As for other sports, Taylor said she has rollerbladed and ice skated; and eight-year-old Hannah added the family plays volleyball.

Isaiah was left on his own, as his experienced mother Becky walked with her daughter, Annabelle, to another slope.

After suiting up at the rental shop, Kristin, Hannah and Isaiah walked in their bulky boots and crunched their way to meet Ahlquist.

"The No. 1 rule is 'give me all your attention,'" Ahlquist said.

He hasn't had anyone injured during a lesson and he wasn't about to start, he said.

Ahlquist showed his three charges the parts of the skis - "front is 'tip,' back is 'tail'" - and the basics like how the brakes work when the boots slip off.

Which happens right before the inevitable falling down.

"When you wreck, don't put your hands in front," he said. Trying to break a fall that way could result in a broken wrist, he said.
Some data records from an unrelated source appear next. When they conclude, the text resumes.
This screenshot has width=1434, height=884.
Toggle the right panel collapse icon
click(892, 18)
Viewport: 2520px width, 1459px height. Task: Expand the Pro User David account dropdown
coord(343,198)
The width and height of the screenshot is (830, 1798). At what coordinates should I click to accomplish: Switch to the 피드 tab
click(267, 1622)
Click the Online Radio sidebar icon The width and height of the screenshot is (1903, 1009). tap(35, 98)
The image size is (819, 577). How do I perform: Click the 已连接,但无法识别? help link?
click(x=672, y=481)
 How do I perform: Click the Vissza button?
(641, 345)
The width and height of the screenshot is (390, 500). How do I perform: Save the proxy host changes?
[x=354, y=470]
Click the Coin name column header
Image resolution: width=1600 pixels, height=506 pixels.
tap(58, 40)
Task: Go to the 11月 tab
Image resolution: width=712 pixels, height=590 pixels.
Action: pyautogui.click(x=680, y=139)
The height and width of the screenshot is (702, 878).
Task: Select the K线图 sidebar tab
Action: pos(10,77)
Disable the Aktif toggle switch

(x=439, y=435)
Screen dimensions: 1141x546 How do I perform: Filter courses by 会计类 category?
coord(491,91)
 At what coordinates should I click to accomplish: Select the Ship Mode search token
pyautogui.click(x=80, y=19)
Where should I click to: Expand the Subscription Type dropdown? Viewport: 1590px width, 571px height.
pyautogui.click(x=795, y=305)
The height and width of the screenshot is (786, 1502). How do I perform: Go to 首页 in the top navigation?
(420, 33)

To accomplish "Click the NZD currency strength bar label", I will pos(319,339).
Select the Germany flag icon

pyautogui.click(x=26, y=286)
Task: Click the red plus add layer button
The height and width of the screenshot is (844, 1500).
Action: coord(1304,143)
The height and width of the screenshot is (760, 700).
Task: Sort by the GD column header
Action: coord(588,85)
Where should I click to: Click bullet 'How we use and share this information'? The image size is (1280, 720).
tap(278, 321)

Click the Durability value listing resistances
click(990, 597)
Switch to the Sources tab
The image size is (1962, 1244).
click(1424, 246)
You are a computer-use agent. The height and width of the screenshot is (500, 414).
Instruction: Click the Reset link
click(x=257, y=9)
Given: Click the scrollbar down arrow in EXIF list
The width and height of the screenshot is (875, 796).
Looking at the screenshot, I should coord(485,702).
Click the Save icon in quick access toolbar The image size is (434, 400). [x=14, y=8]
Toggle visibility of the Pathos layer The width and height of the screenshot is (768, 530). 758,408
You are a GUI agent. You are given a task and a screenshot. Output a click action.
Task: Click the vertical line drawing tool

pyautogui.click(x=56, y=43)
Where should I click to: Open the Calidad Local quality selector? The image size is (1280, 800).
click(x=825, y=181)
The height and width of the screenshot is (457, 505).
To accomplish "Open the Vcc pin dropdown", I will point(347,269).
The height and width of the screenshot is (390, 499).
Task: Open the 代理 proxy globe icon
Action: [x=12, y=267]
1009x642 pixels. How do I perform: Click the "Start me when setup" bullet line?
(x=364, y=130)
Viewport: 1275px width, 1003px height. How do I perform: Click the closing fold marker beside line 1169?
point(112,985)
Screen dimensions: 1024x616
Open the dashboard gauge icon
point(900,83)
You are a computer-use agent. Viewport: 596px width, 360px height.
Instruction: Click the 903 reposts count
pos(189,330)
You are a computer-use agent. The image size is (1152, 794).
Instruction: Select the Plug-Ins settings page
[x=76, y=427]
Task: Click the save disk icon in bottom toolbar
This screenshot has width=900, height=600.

To put on the skis, he told his students to place the skis perpendicular to the slope o the hill and demonstrated putting the toe of the boot in the binding and then pushing with the heel. "Press down like you're squashing that bug."

Isaiah wasn't so sure of himself, saying he couldn't do it.

"There's no such word as 'can't,'" Ahlquist responded.

Hannah could, but that didn't mean it was easy with her legs locked inside plastic boots attached to bindings.

"Weird" was her only comment while standing in the snowplow position while bending her legs, leaning forward, and pointing her toes.

Fifteen minutes later, with leg muscles tightening and poise growing, Hannah believed she was gaining some mastery, she said. "I hope to be better."